Problem: A pilot wishes to fly from Bayfield to London, a distance of 85 km on a bearing of 160°. The speed of the plane in still air is 250 km/h. A 20 km/h wind is blowing on a bearing of 030°.
Remembering that she must fly on a bearing of 160° relative to the ground (ie the resultant must be on that bearing),
-
find the heading she should take to reach her destination.
-
how long the trip will take.
Have I illustrated this problem correctly? problem
How do I find the angle between the planes desired heading and the wind?
Best Answer
If $030$ is the direction the wind is coming from, then your diagram is correct. I've certainly seen wind direction interpreted this way in the aviation field, but I'm not altogether certain what the person posing this problem thought the direction meant. The alternative interpretation is that the wind is blowing from $210$ toward $030$.

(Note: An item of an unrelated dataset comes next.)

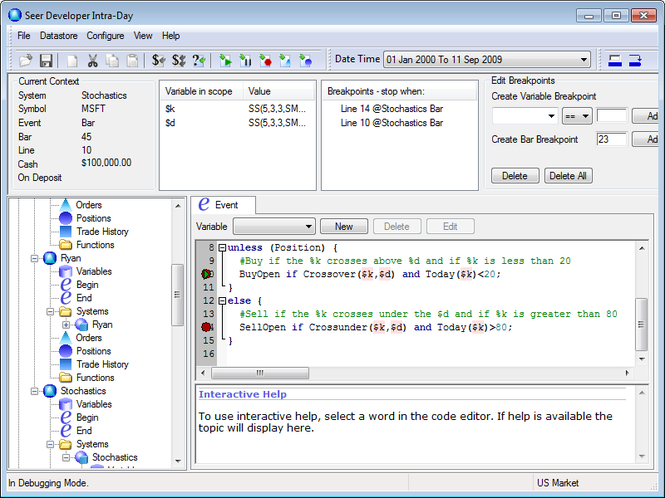
Task: Toggle breakpoint marker on line 10
Action: pyautogui.click(x=207, y=274)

Assuming the wind direction is "from $030$", you can divide your wind triangle into two right triangles by dropping a perpendicular from the rightmost vertex to the $160^\circ$ course. This gives you one right triangle with an angle of $50^\circ$ adjacent to the course and a hypotenuse of $20$. The length of the perpendicular that you dropped is therefore $20\, \sin(50^\circ)$. The other triangle has a hypotenuse of $250$.
So now you know the hypotenuse and one leg of each of your two right triangles. From this you can find all the angles (including the one between the aircraft's heading and course $160$), and you can find the lengths of the other legs of the triangle, which together add up to the length of the velocity vector along course $160$. So now you know the speed of the aircraft relative to the ground, and you can compute the time to travel $85$ km.